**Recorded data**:
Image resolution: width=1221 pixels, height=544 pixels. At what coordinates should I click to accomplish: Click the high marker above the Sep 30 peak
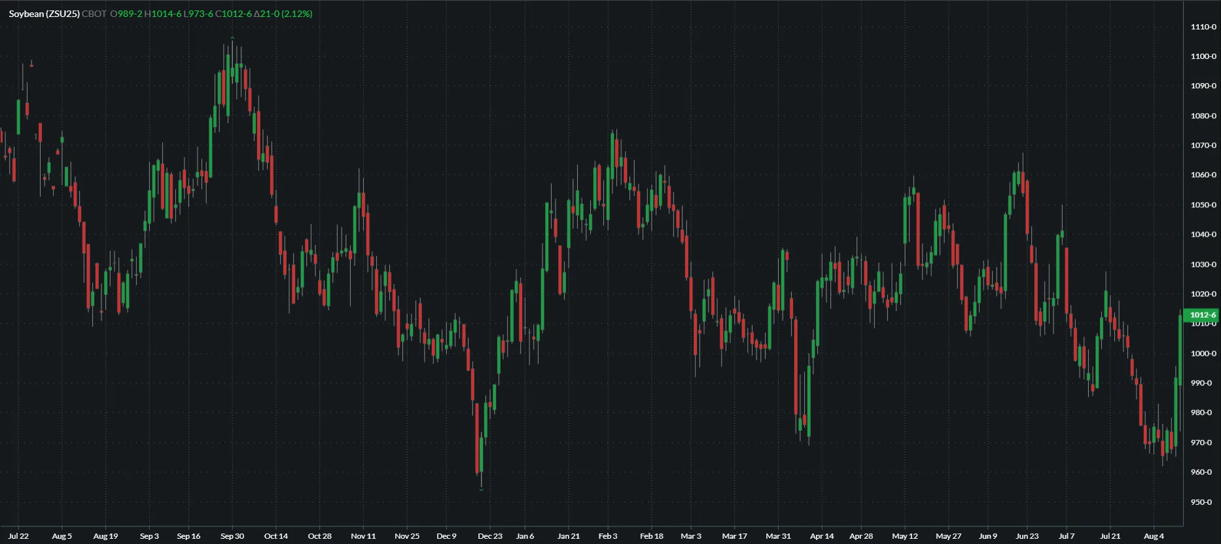coord(232,38)
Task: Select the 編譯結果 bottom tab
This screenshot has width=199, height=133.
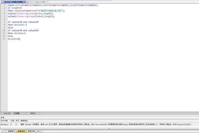Action: [x=21, y=131]
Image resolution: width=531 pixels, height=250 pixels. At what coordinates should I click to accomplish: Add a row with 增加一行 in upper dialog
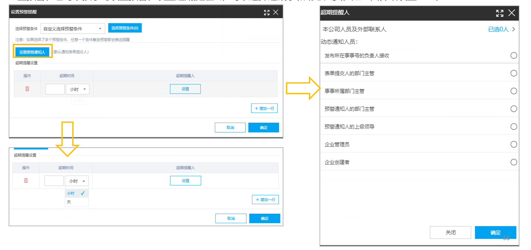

**Problem statement**: In the copy, each entry above must match exactly, and no picture may be carried over.

**Written solution**:
Image resolution: width=1221 pixels, height=544 pixels. At what coordinates should I click to accomplish: Click the high marker above the Sep 30 peak
coord(232,38)
Task: Select the 編譯結果 bottom tab
This screenshot has width=199, height=133.
Action: [x=21, y=131]
Image resolution: width=531 pixels, height=250 pixels. At what coordinates should I click to accomplish: Add a row with 增加一行 in upper dialog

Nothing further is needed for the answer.